At first Jimmy thought they were the perpetrators of the deed, but almost immediately he recognized one of them as O'Donnell, the erstwhile traffic officer who had been promoted to a detective sergeancy since Jimmy had first met him.
"Compton has been murdered," said Jimmy dully. "He is dead."
"Put up your hands," snapped O'Donnell for the second time, "and be quick about it!"
It was then for the first time that Jimmy realized the meaning that might be put upon his presence alone in the office with his dead employer. O'Donnell's partner searched him, but found no weapon upon him.
"Where's the gat?" he asked.
"Whoever did this probably took it with him." said Jimmy. "Find the watchman."
They made Jimmy sit down in a corner, and while one of them guarded him the other called up central, made his report, and asked for an ambulance and the wagon. Then O'Donnell commenced to examine the room. A moment later he found an automatic behind the door across the room from where Compton's body lay.
"Ever see this before?" asked O'Donnell, holding the pistol up to Jimmy.
"If you're asking me if it's mine, no," said Jimmy. "I have a gun, but it's home. I never carry it. I didn't do this, O'Donnell." he continued.
"There was no reason why I should do it, so instead of wasting your time on me while the murderer escapes you'd better get busy on some other theory, too. It won't do any harm, anyway."
The wagon came and took Jimmy to the station, and later he was questioned by the lieutenant in charge.
"You say this is not your pistol?" asked the police officer.
"It is not," replied Jimmy.
"You never saw it before?"
"No, I have not."
The lieutenant turned to one of his men, who went to the door, and, opening it, returned almost immediately with Bince.
"Do you know this man, Mr. Bince?" asked the lieutenant.
"I certainly do," said Bince.
"Did you ever see this pistol before?"
Bince took the weapon and examined it.
"Yes," he said.
"Under what circumstances?" asked the lieutenant.

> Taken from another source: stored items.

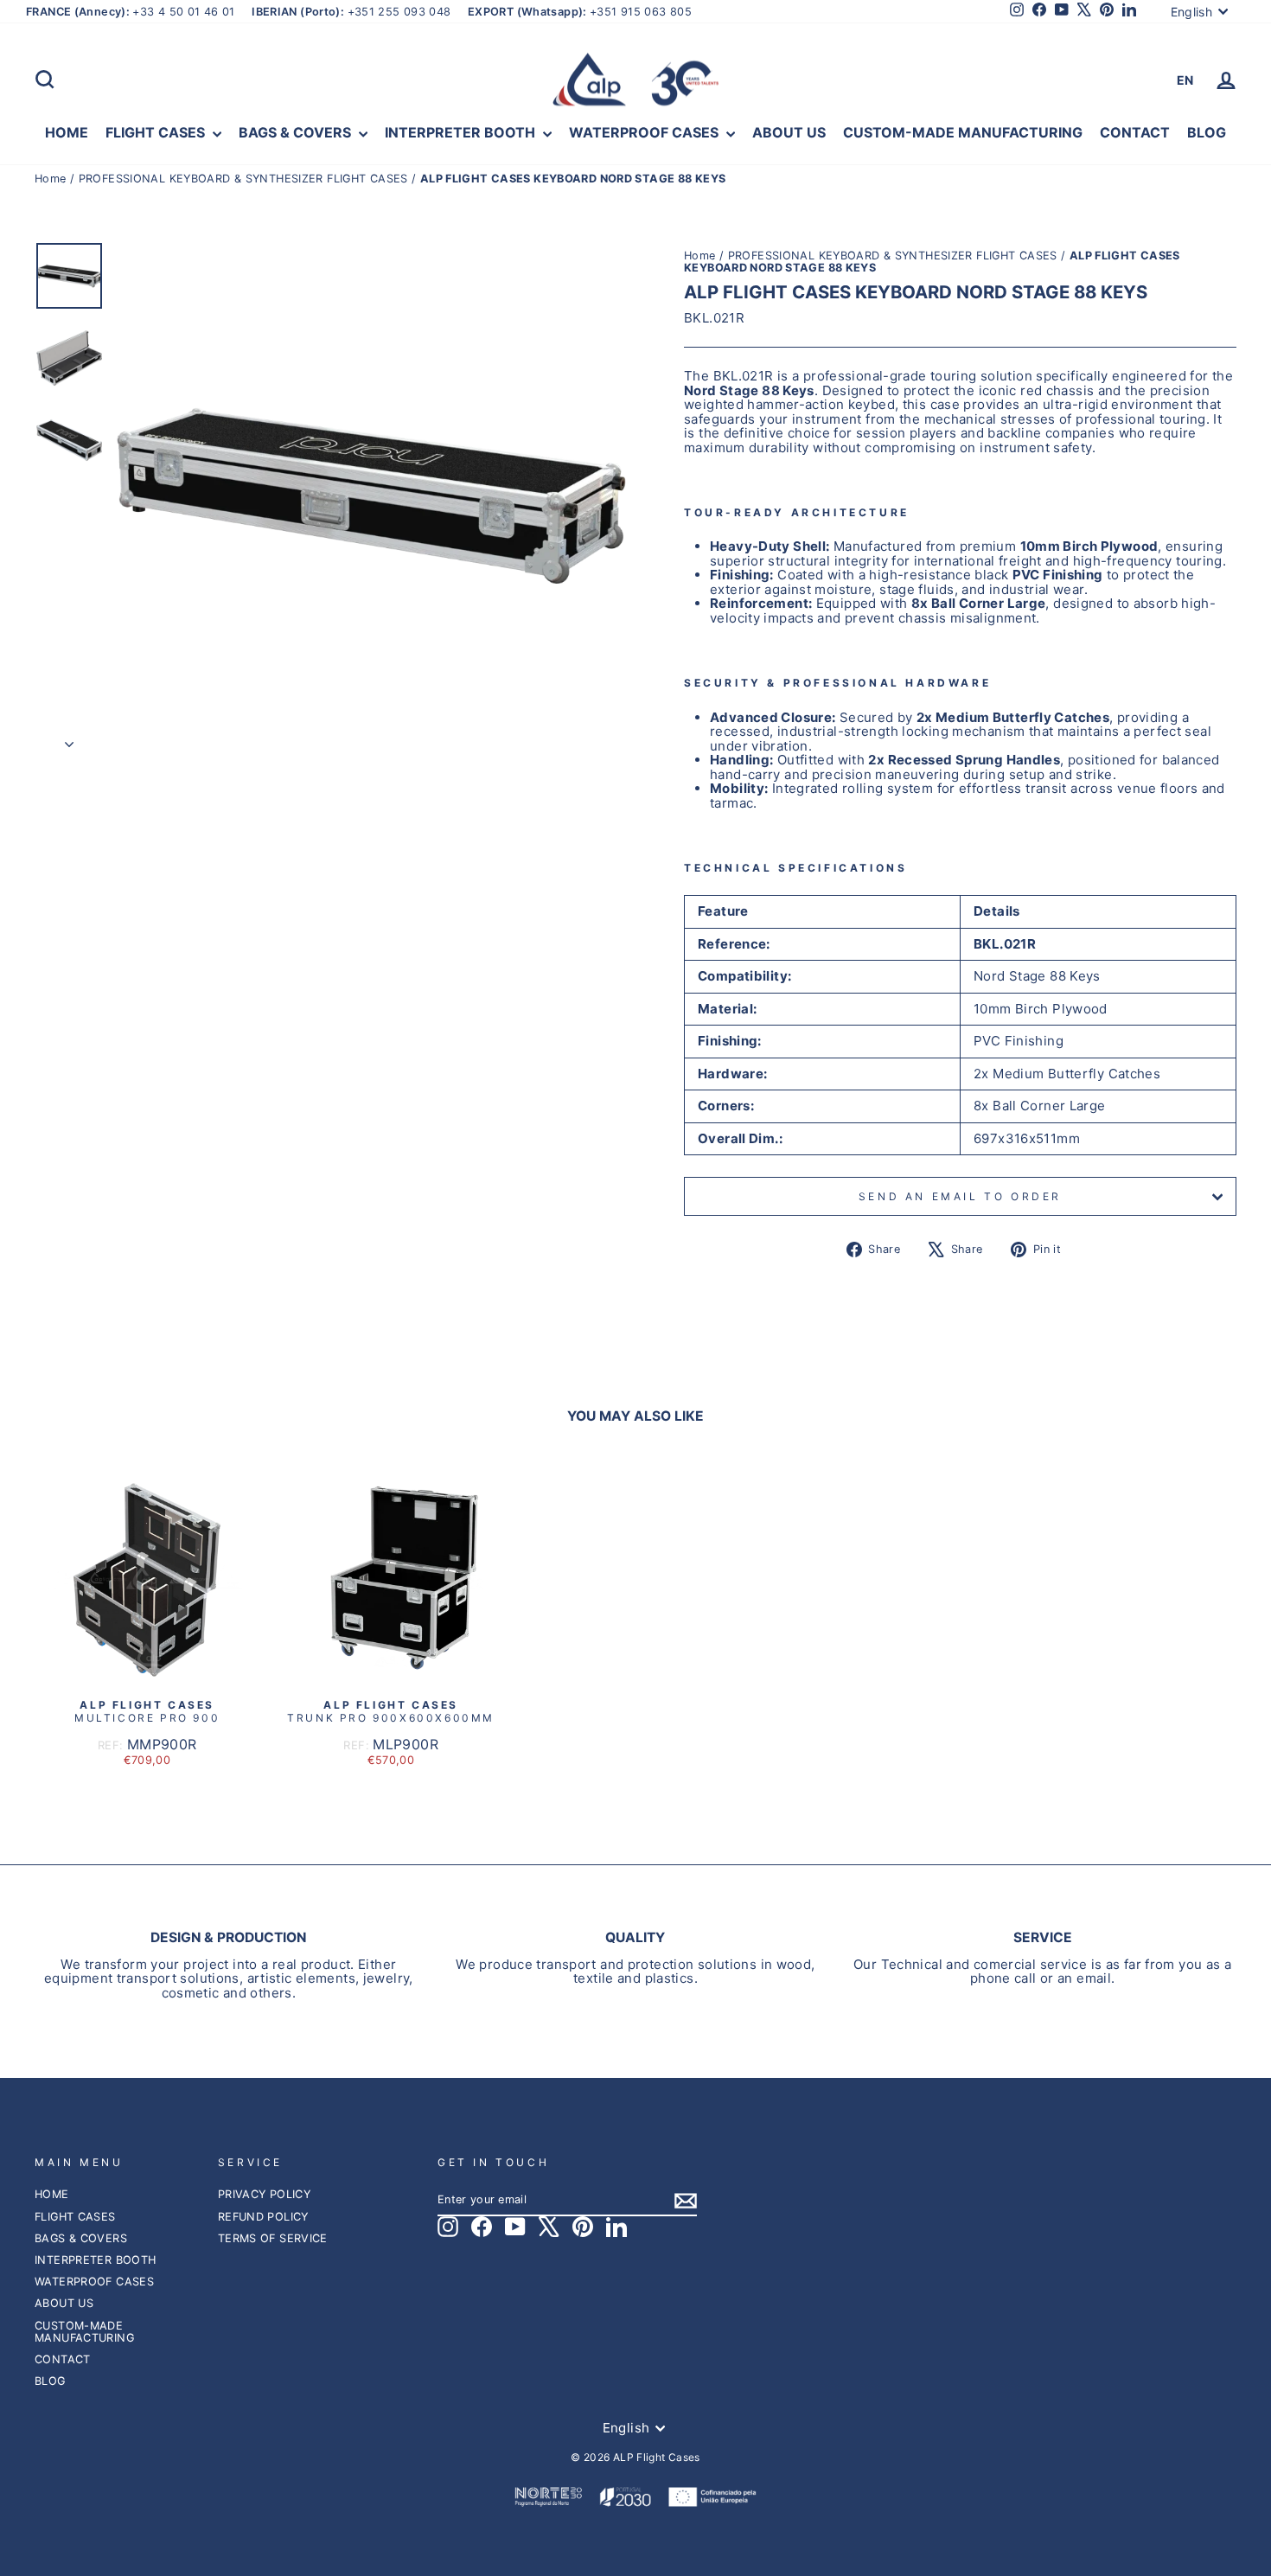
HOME (66, 132)
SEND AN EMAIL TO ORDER (960, 1196)
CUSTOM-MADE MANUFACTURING (963, 132)
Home (52, 178)
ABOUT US (789, 132)
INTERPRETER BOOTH (462, 132)
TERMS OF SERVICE (273, 2238)
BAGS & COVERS (296, 132)
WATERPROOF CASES (645, 132)
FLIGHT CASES (156, 132)
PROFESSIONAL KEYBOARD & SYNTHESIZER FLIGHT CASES (243, 178)
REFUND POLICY (263, 2216)
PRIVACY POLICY (264, 2194)
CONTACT (1135, 132)
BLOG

"It was one of two that Mr. Compton had in his desk. This one he loaned to Torrance two or three weeks ago. I was in the office at the time."
The officer turned toward Jimmy.
"Now do you recognize it?" he asked.
"I haven't denied," said Jimmy, "that Mr. Compton had loaned me a pistol. As a matter of fact, I had forgotten all about it. I do not particularly recognize this one as the weapon he loaned me, though it is of the same type. There is no way that I could identify the particular weapon he handed me."
"But you admit he loaned you one?"
"Yes," said Jimmy.
"What did you do with it?" asked the policeman.
"I put it in my desk within five minutes after he gave it to me, and I haven't seen it since."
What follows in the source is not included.